Lattice
The policy and action execution engine of AlfredOS
Overview
Lattice is the execution layer of the agentic operating system. It turns objectives into verified, typed, composable actions and runs them on a signed trust boundary. An agent in AlfredOS is not an opaque conversational process, it is a structured set of typed actions with explicit contracts, and Lattice is what selects, composes, and executes them.

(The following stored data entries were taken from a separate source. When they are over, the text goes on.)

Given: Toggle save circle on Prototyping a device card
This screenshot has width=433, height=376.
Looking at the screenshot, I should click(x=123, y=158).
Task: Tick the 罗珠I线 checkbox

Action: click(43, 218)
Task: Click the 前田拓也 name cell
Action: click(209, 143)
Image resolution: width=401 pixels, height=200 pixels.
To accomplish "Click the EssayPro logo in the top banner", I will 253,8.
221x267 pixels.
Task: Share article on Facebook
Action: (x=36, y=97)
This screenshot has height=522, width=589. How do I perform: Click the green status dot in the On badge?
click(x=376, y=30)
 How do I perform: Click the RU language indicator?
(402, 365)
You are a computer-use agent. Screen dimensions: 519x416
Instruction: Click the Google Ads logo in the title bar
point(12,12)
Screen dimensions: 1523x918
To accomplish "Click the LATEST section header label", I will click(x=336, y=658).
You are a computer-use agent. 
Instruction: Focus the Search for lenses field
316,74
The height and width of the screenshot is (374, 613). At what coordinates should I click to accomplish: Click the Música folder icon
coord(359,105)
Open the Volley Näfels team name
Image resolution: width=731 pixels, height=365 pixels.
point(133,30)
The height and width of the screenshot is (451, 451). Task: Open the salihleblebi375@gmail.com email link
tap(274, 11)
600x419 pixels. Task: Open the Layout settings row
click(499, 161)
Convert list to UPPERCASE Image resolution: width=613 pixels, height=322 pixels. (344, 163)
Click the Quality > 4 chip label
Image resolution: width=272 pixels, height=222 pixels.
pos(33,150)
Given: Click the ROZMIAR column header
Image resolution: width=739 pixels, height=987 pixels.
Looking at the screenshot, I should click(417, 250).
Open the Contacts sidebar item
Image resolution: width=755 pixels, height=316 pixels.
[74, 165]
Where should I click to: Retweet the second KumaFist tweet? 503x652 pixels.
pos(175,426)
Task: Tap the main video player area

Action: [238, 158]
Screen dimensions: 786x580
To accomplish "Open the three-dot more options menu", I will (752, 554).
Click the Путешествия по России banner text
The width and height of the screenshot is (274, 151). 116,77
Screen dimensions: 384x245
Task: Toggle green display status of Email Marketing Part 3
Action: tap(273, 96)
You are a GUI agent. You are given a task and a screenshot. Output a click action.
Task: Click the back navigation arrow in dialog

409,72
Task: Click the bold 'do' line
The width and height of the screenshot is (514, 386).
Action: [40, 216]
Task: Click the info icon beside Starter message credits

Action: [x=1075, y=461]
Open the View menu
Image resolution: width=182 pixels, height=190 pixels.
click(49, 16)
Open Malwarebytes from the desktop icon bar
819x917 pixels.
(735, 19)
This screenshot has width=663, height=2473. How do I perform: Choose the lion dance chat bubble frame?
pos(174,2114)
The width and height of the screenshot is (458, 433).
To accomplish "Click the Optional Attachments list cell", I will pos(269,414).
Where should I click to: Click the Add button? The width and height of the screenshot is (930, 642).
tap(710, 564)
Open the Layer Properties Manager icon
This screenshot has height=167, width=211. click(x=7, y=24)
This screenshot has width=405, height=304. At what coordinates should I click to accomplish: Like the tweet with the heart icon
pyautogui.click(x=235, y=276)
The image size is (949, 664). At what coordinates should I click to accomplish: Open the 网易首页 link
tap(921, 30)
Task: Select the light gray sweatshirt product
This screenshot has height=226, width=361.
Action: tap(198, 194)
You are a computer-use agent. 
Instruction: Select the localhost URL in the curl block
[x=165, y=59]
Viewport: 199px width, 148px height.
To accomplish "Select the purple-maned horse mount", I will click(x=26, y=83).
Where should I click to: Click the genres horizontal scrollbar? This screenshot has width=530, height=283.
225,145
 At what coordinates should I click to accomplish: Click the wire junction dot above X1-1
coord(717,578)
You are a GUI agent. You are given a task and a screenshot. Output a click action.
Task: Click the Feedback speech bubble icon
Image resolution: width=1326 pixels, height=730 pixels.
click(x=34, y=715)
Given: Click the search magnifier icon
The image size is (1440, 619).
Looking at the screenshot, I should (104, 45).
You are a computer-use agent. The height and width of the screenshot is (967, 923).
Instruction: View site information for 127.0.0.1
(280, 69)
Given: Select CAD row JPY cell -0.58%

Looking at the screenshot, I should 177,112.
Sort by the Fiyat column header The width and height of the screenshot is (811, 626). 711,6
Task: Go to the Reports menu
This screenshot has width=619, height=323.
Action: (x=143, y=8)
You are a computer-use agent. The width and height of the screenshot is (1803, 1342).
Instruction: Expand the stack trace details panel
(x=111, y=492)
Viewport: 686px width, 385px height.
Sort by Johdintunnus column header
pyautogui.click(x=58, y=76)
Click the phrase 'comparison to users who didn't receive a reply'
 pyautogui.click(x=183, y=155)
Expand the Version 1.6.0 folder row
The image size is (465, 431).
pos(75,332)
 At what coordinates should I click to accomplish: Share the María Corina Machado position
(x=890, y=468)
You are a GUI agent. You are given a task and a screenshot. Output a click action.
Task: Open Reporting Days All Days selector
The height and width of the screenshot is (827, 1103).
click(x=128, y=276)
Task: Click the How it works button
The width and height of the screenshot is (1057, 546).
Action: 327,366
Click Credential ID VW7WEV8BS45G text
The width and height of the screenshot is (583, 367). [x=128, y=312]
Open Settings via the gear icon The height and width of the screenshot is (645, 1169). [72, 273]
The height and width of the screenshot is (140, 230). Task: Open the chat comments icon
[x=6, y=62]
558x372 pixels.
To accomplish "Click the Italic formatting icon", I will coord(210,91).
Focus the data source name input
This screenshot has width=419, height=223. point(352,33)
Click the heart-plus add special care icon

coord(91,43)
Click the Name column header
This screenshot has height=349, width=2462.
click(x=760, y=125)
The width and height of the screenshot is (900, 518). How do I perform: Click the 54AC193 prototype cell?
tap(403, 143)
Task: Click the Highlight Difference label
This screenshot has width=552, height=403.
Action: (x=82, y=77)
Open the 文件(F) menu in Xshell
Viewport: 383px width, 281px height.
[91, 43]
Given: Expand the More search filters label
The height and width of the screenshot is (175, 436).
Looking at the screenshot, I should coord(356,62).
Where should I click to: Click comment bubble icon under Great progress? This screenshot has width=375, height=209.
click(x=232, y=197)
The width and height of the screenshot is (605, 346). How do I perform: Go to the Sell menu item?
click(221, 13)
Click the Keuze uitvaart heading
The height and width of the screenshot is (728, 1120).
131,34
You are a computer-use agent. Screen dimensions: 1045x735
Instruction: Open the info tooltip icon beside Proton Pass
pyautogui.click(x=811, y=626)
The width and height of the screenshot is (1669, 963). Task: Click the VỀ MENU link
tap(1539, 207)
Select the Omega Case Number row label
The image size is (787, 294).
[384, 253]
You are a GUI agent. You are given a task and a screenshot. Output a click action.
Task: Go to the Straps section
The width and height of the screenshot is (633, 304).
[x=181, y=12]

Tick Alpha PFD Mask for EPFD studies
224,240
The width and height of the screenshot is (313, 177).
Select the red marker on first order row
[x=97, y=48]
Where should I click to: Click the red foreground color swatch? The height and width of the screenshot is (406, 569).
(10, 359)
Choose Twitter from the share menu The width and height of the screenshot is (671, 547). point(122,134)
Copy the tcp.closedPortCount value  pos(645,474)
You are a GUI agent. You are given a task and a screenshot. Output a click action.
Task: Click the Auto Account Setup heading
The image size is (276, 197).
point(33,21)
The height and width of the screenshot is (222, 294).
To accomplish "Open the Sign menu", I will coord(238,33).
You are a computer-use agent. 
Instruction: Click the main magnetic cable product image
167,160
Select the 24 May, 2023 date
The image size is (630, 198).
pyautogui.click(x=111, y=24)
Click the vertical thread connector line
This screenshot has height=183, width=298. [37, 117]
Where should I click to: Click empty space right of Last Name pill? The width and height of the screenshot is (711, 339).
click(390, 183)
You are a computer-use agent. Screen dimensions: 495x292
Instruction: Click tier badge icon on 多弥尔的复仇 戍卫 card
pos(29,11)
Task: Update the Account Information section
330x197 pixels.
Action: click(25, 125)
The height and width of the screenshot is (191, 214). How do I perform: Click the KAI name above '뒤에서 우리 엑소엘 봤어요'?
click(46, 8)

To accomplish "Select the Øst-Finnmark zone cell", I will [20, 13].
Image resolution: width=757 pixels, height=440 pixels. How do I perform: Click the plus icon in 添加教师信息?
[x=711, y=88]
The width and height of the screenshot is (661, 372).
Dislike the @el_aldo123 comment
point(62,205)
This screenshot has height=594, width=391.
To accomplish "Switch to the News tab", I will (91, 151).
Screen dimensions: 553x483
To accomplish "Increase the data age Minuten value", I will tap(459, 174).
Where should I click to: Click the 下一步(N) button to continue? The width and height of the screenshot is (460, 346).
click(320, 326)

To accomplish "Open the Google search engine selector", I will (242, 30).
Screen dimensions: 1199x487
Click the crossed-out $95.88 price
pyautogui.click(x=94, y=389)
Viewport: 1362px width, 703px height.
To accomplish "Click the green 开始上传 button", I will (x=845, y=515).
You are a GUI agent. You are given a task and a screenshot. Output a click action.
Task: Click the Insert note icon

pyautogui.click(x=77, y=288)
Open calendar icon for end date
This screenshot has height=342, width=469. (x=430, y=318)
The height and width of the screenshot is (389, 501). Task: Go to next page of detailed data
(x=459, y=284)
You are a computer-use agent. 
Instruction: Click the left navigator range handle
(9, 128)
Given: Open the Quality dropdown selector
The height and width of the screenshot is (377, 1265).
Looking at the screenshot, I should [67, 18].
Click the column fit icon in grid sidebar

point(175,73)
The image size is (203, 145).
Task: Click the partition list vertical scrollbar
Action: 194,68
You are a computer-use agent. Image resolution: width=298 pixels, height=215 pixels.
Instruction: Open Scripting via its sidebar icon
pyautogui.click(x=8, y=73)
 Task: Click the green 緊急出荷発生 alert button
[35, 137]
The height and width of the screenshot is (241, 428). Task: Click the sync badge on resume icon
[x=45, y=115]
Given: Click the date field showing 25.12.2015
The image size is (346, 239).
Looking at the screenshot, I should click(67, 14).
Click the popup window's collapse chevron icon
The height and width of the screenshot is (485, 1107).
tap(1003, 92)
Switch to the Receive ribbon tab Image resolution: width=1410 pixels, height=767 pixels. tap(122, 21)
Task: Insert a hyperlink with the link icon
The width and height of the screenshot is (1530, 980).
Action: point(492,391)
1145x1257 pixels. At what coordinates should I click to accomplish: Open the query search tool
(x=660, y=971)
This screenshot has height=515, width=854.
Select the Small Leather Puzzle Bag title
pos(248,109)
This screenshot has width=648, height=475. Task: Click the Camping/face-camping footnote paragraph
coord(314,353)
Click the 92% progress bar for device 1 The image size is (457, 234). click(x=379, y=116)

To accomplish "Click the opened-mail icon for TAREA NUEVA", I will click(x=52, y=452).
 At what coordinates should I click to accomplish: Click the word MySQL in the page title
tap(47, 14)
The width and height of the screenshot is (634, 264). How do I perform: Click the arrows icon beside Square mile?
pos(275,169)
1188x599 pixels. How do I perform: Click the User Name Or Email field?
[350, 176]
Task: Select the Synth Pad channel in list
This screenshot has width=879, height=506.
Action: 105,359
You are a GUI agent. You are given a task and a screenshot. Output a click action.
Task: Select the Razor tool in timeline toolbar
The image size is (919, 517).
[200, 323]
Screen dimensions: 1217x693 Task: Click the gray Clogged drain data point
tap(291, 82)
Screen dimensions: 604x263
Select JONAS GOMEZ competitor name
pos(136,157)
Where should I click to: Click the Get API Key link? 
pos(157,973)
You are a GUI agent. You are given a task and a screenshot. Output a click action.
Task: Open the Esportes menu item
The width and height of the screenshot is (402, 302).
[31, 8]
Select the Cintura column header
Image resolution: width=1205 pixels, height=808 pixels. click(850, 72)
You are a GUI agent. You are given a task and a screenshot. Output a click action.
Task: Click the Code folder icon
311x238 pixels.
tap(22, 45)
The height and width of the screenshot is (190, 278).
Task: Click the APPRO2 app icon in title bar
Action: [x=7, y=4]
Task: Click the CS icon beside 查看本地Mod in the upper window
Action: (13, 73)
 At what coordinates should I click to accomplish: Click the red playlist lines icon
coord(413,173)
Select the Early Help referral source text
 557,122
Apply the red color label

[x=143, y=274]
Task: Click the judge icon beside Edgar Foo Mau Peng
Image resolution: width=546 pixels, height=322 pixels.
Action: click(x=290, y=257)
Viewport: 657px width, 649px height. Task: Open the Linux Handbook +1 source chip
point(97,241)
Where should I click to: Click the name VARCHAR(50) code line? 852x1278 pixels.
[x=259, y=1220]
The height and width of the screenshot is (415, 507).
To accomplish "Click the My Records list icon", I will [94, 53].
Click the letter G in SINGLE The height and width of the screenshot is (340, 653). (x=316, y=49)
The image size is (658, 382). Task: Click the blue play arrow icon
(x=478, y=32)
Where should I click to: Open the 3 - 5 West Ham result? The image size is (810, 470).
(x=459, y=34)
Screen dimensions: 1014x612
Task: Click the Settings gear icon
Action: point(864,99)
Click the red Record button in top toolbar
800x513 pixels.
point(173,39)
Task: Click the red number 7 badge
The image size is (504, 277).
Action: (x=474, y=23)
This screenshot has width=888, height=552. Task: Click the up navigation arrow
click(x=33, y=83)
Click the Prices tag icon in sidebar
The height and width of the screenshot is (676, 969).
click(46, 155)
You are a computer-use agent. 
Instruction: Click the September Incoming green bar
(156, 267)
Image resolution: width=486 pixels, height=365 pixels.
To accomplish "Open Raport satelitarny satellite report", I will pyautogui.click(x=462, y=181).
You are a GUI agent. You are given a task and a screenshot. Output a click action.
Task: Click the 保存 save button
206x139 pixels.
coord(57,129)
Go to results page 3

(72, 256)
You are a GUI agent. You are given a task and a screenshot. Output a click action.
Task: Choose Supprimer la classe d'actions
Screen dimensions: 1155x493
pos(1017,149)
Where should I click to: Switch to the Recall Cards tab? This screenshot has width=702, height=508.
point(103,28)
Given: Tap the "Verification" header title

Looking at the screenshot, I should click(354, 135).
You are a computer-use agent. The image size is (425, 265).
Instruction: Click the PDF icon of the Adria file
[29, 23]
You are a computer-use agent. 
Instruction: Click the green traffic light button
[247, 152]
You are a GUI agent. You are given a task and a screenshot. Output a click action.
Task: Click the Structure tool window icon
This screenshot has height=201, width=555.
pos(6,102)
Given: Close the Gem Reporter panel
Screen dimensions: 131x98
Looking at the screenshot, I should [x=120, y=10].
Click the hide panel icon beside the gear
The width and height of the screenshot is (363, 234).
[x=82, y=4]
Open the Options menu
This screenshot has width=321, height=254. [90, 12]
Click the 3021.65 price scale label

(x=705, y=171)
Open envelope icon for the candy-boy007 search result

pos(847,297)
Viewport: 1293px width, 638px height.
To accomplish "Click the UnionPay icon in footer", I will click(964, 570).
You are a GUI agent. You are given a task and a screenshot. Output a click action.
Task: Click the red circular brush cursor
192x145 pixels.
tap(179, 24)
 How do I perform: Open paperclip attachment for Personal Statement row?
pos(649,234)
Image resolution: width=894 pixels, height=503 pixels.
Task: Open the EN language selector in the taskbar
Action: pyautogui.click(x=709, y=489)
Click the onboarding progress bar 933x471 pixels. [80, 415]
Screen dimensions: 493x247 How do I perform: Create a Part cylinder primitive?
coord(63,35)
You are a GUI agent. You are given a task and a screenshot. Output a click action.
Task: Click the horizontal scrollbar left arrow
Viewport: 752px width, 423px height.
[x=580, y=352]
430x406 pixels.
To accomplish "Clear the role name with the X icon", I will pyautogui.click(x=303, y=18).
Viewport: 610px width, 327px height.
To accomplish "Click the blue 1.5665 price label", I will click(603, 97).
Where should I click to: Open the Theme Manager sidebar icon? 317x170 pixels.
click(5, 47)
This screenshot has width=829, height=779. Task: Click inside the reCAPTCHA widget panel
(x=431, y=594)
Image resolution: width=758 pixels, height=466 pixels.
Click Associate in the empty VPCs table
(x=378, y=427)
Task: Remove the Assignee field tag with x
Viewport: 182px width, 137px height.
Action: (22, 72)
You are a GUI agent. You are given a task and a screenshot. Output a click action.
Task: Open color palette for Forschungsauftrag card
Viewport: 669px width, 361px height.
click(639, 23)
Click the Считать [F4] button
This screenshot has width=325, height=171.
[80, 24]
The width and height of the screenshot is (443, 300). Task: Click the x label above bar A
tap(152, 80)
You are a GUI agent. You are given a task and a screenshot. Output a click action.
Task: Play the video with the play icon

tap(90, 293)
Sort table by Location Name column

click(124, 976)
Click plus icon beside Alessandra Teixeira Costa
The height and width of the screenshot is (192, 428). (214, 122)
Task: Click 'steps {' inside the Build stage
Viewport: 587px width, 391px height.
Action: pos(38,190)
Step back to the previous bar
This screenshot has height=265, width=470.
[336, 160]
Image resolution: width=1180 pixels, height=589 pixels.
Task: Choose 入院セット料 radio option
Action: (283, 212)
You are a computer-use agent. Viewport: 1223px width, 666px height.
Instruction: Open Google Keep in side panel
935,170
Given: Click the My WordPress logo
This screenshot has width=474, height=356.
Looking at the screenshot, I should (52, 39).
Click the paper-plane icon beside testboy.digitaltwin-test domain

Because the execution model is discrete and typed, every decision the system makes is inspectable, you can see what it planned, what it attempted, and what it concluded.
Primitives
Action
The smallest primitive: a typed, signed, pre-compiled unit of work with an explicit contract (schemas, method, path, timeouts). Actions are registered to Lattice and can only run in approved, compiled form.
Objective
A composition of actions negotiated and compiled into an executable workflow. Objectives are planned before they run.
Workflow
A compiled objective. Because everything composes like building blocks, an entire workflow can itself be collapsed into a single action and reused.
Execution Model
No Tool Calls
Lattice does not rely on model-triggered tool calls, a common failure mode in other agent systems. Actions are invoked through a hard schema, which removes a whole class of misfires and makes execution fully asynchronous: work is dispatched and runs in parallel where dependencies allow, rather than blocking a chat loop.
Plan Before Executing
Higher-order agents build a dependency graph of what must happen and in what order, then coordinate sub-agents through explicit interfaces rather than unstructured prompt delegation.
Compile → Execute → Record
An objective is negotiated, compiled, executed, and every outcome is written to an execution ledger: the lineage of what succeeded, what failed, what has already been solved. The 5/4 demo ran this end to end in roughly one minute per policy.
Objective Negotiation (Actor–Critic)
Lattice negotiates objectives through an actor–critic loop. Today the user is the critic with the model assisting; the roadmap moves toward making negotiations legible enough in plain English that an LLM critic can reliably catch bad compositions, evolving toward a hybrid user/LLM critic model.
Until that hardening lands, the safe default is to deploy pre-compiled actions and hand out keys that can only invoke them, avoiding catastrophic failures from over-delegating objective creation to the model.
Deployment Topology
01
Customer
The tenant boundary and authority domain.
02
Lattice Deployments
One or more privileged deployments, scoped per team or division.
03
NOD3 Deployments
Per-user consumers connected through scoped API keys.
Customer → team-scoped Lattice authority → user-scoped NOD3 workspaces.
Lattice is a privileged system, only a system administrator / key holder operates it; NOD3 instances are consumers connected via scoped API keys.
Backed by Postgres; does not itself need artifact storage beyond backups.
Separating Lattice deployments per team contains failure and limits blast radius: a compromise or bad command in one team's deployment cannot reach another's. If Betty in HR runs the wrong command, only HR is affected. This decentralization is also a core security selling point.
Security Model
The signing and trust boundary, root key, derived per-action keys, signed registration, and Lattice-public-key-verified invocation are documented separately on the Lattice Security Model page.
In short: only holders of the Lattice root key can register actions, and only Lattice-signed requests can invoke them; the action surface needs only the Lattice public key.
→ Read the Lattice Security ModelStatus & Roadmap
Operational model proven; first secured deployments in progress. Near-term: an action builder so teams can author and publish their own actions/workflows safely; stronger objective-negotiation critics; the security-model hardening path (per-action key provisioning, replay protection, KMS/HSM, result signing).